== Exercise ==
Find the line containing "Given: Open video thumbnail with 225 views" in the listing below; reproduce it and every line after, exactly. Skip pictures.
⟨
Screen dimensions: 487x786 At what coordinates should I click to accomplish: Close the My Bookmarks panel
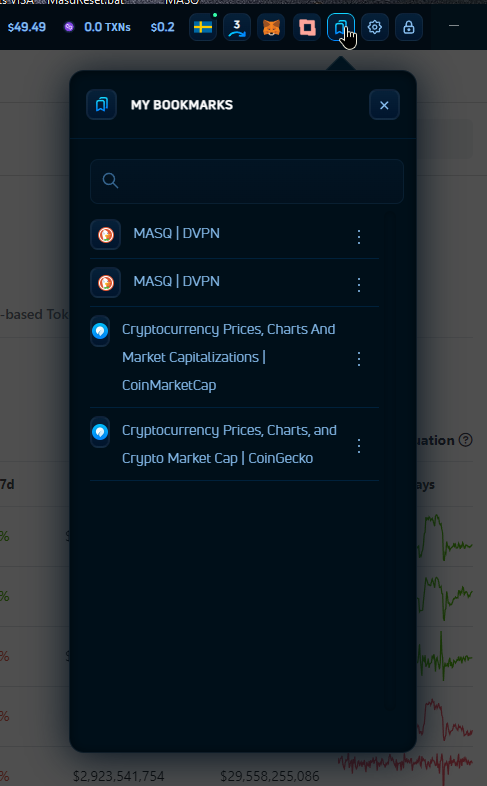[x=384, y=105]
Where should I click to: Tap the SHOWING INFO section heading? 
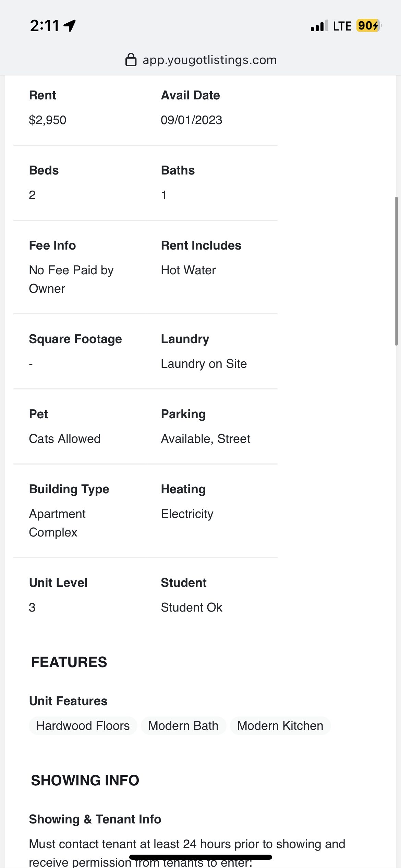(x=85, y=780)
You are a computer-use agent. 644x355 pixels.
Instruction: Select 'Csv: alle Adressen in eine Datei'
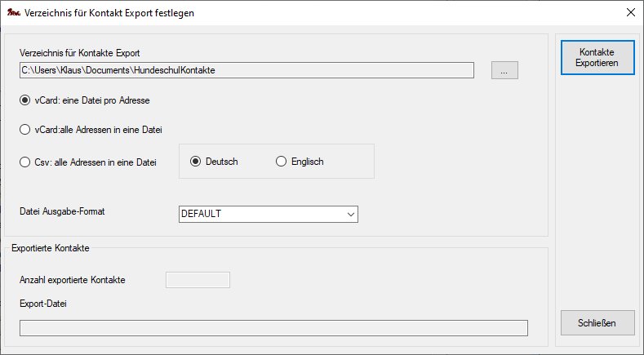[25, 162]
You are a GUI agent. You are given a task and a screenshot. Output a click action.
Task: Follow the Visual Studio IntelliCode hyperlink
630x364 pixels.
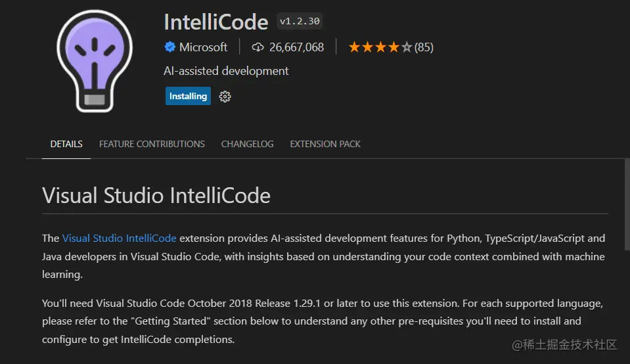[x=120, y=239]
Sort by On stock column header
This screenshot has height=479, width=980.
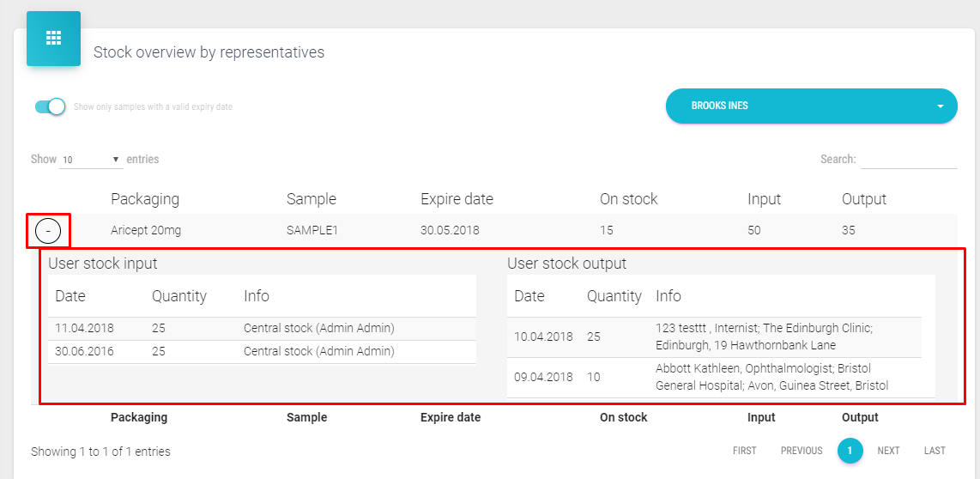628,199
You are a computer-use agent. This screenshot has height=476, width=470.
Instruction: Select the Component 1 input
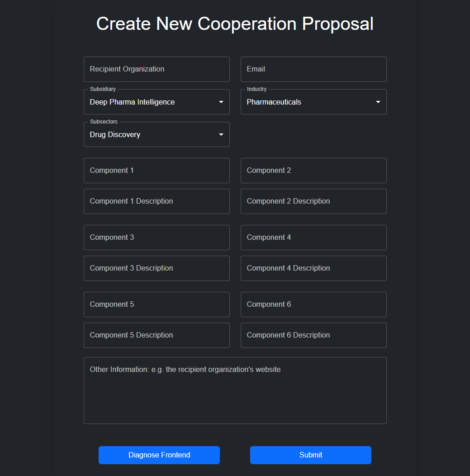coord(157,171)
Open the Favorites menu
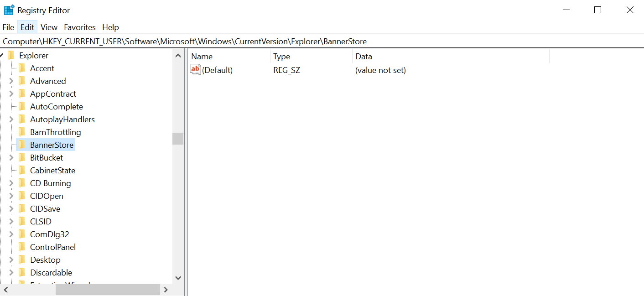Image resolution: width=644 pixels, height=296 pixels. pos(80,27)
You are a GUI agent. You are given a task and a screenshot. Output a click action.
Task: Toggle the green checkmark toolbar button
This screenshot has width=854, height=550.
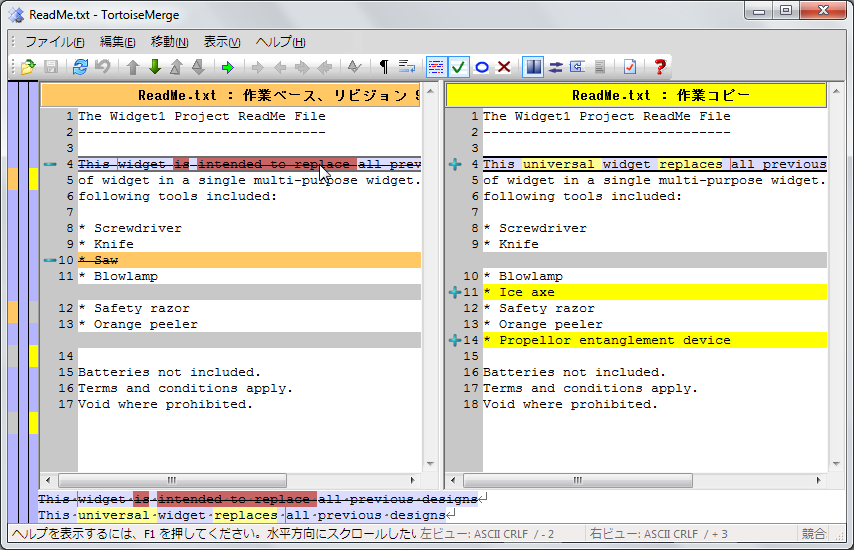pyautogui.click(x=459, y=67)
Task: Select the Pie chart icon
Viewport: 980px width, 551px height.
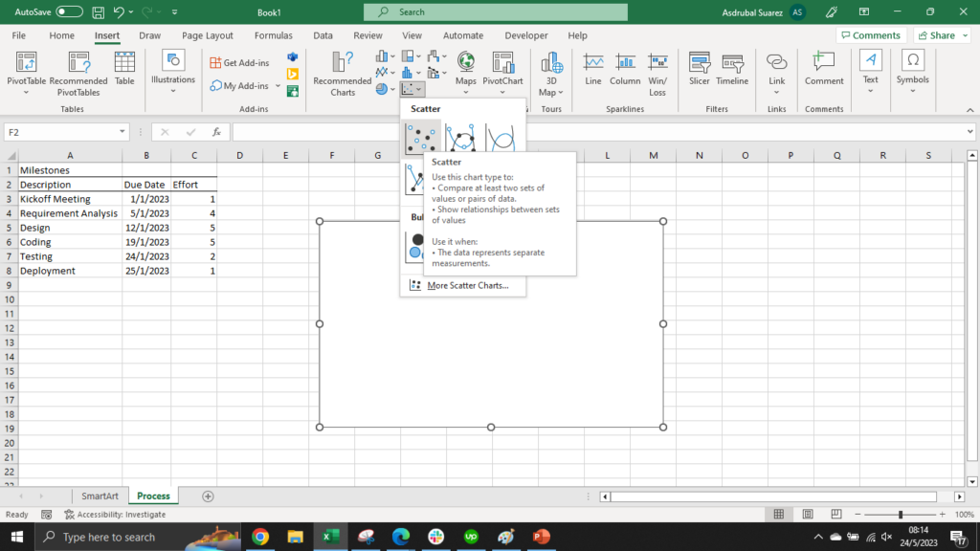Action: click(x=381, y=88)
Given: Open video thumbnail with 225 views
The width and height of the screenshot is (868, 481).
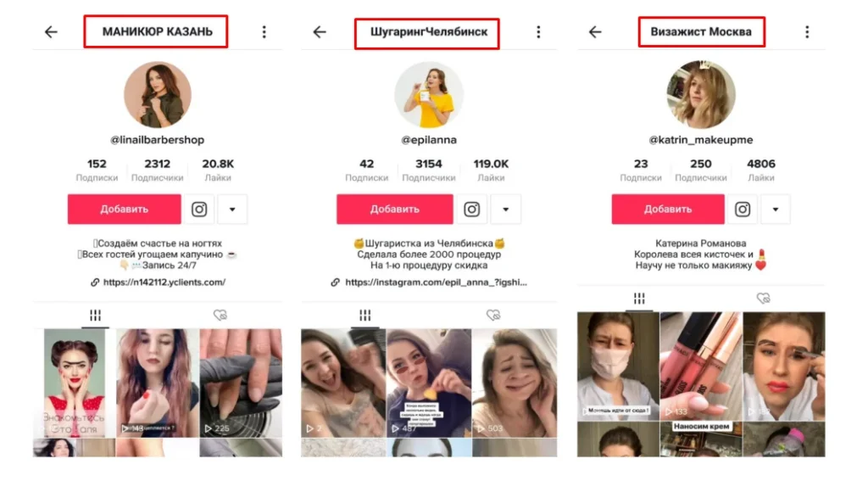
⟩
== Exercise solution ==
Given: Open video thumbnail with 225 views
The width and height of the screenshot is (868, 481).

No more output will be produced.